*Given passage*:
----------------------------------------

COLLEGE STATION, Texas — The Texas A&M University System Regents on Friday voted to reopen the System’s 11 university campuses for the fall semester, employing a mixture of face-to-face instruction with remote and online learning. They also directed the System’s eight state agencies to be fully operational by the fall.
The plan for the academic school year of 2020-2021 is general guidance that universities and agencies can use in tailoring their individual plans for reopening. The full document is here (https://www.tamus.edu/pdf/Reopening-Plan-REVISED-FINAL.pdf)
Chancellor John Sharp said the campus experience is invaluable in bringing camaraderie, offering personal experiences and reinforcing the traditions that shape students into the leaders of tomorrow.
“You can get a degree online,” said Chancellor Sharp ’72. “But it’s very hard to be an Aggie online.” He said the same held true for the other 10 campuses – each with their own rich traditions and opportunities for personal experiences.
The plan calls for social distancing by using smaller classes, longer class days to reduce congestion between classes, Saturday classes, adjustments to the academic calendar, and a phased-in arrival on campus in August and again in January. By July 31, each university should determine if face coverings are required in certain settings or just recommended.
Employees and students should be required to certify they have not been infected with the virus, do not have symptoms or have been in close contact with someone who does. Once enrolled, students will be encouraged not to leave the university community during the semester to avoid bringing the infection back to the student body.
Each university will determine which classes should be offered in a classroom setting, but almost all classes should be offered either as remote or online instruction. Students should be encouraged to leave the building between classes when possible to avoid congregating in hallways and lobbies.

----------------------------------------

*What you need to do*: Extend the article on the Texas A&M System's fall reopening plan, picking up after its final sentence. The material after this point is separate and unrelated to the article on the Texas A&M System's fall reopening plan.

*Dataset excerpt*:

----------------------------------------

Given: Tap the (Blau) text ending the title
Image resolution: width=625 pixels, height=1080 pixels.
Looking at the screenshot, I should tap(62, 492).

----------------------------------------

*The answer*:
Students with COVID-19 high-risk characteristics will be advised to consider their risk in deciding whether to return to campus. The decision will solely be that of the student, although the plan advises such students to take courses remotely from their permanent residences.
Universities and agencies may implement testing strategies, including targeted sampling of individuals at various times during the semester in accordance with public health and medical guidance. They may also consider other tools such as temperature monitoring, thermal scanning, testing for antigens or antibodies, assessment of congregating patterns to adjust learning or living spaces accordingly, and monitoring of wastewater effluent from key facilities to look for the spread of the virus.
Students testing positive will be encouraged to self-isolate at their permanent residence or will be quarantined in separate accommodations, if space is available. Class attendance should be recorded where possible to aid in contact tracing which will be coordinated with local health authorities and the Texas Department of State Health Services
In preparation for the fall semester, universities and agencies are directed to prepare facilities, obtain cleaning supplies and protective equipment, and develop processes and protocols for implementation of this guidance.
As part of that preparation, the institutions are asked to:
- Adjust maximum capacity for each classroom or lab in accordance with COVID-19 physical distancing guidance from public health authorities.
- Remove or “block off” classroom furniture to limit seating to the adjusted maximum capacity.
- Add barriers where possible to encourage the separation of individuals.
- Disinfect teaching spaces several times each day.
All agency and university facilities – libraries, recreation facilities, and student centers — will be open and operated under the appropriate precautions for the activity designed to occur in that space.
Activities such as clubs, lectures, fraternities/sororities, study sessions, and intramurals will be provided as much as is practical and safe. All face-to-face co-curricular activities must observe the precautions recommended by local health authorities, including physical distancing and face coverings.
Food service will resume with a greater emphasis on take-away options and less reliance on self-service buffets. There should be barriers between cashiers and customers and limited seating.
As for athletics, the guidance says the Texas A&M System supports the universities’ resumption of athletics in the 2020-2021 academic year, although timing and format will depend on an ongoing evaluation of conditions and direction from the athletic conferences of which the universities are members.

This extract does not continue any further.